#### [ASSIGNMENT]
Once the records have been read, set every one down as it stands.
# # # # # # #
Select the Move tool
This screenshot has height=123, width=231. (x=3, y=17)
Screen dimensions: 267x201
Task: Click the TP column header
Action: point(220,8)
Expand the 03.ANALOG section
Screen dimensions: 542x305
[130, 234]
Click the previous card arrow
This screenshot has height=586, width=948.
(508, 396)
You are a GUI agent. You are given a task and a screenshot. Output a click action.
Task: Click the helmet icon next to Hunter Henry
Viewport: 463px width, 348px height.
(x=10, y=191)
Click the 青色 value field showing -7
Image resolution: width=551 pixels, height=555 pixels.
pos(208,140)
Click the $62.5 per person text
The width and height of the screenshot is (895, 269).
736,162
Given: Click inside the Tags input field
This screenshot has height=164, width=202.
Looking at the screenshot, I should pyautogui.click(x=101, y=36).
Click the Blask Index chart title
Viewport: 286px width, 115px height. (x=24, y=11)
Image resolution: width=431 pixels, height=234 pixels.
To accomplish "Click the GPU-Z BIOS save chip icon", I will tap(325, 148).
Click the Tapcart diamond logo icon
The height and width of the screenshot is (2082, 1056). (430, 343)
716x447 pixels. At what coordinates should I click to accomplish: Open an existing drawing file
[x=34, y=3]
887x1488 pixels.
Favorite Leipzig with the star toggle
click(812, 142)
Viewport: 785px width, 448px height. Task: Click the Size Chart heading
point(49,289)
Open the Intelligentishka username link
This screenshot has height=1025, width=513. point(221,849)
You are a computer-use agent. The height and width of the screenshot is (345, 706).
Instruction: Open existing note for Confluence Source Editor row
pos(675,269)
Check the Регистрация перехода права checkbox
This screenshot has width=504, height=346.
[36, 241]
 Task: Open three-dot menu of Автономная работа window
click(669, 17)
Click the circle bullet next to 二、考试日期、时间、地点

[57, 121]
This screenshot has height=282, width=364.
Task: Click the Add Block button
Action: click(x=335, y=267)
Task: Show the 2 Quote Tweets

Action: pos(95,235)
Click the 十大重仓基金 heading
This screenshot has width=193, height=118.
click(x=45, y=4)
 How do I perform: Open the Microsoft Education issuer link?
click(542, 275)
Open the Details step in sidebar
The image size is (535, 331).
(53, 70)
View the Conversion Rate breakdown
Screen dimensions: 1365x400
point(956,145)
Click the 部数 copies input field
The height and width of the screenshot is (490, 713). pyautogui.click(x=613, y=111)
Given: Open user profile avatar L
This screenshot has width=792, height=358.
# # # # # # #
#### [OUTPUT OF THE TASK]
Select the Move tool
This screenshot has height=123, width=231. (x=3, y=17)
Screen dimensions: 267x201
Task: Click the TP column header
Action: point(220,8)
Expand the 03.ANALOG section
Screen dimensions: 542x305
[130, 234]
Click the previous card arrow
This screenshot has height=586, width=948.
(508, 396)
You are a GUI agent. You are given a task and a screenshot. Output a click action.
Task: Click the helmet icon next to Hunter Henry
Viewport: 463px width, 348px height.
(x=10, y=191)
Click the 青色 value field showing -7
Image resolution: width=551 pixels, height=555 pixels.
pos(208,140)
Click the $62.5 per person text
The width and height of the screenshot is (895, 269).
736,162
Given: Click inside the Tags input field
This screenshot has height=164, width=202.
Looking at the screenshot, I should pyautogui.click(x=101, y=36).
Click the Blask Index chart title
Viewport: 286px width, 115px height. (x=24, y=11)
Image resolution: width=431 pixels, height=234 pixels.
To accomplish "Click the GPU-Z BIOS save chip icon", I will tap(325, 148).
Click the Tapcart diamond logo icon
The height and width of the screenshot is (2082, 1056). (430, 343)
716x447 pixels. At what coordinates should I click to accomplish: Open an existing drawing file
[x=34, y=3]
887x1488 pixels.
Favorite Leipzig with the star toggle
click(812, 142)
Viewport: 785px width, 448px height. Task: Click the Size Chart heading
point(49,289)
Open the Intelligentishka username link
This screenshot has height=1025, width=513. point(221,849)
You are a computer-use agent. The height and width of the screenshot is (345, 706).
Instruction: Open existing note for Confluence Source Editor row
pos(675,269)
Check the Регистрация перехода права checkbox
This screenshot has width=504, height=346.
[36, 241]
 Task: Open three-dot menu of Автономная работа window
click(669, 17)
Click the circle bullet next to 二、考试日期、时间、地点

[57, 121]
This screenshot has height=282, width=364.
Task: Click the Add Block button
Action: click(x=335, y=267)
Task: Show the 2 Quote Tweets

Action: pos(95,235)
Click the 十大重仓基金 heading
This screenshot has width=193, height=118.
click(x=45, y=4)
 How do I perform: Open the Microsoft Education issuer link?
click(542, 275)
Open the Details step in sidebar
The image size is (535, 331).
(53, 70)
View the Conversion Rate breakdown
Screen dimensions: 1365x400
point(956,145)
Click the 部数 copies input field
The height and width of the screenshot is (490, 713). pyautogui.click(x=613, y=111)
Given: Open user profile avatar L
This screenshot has width=792, height=358.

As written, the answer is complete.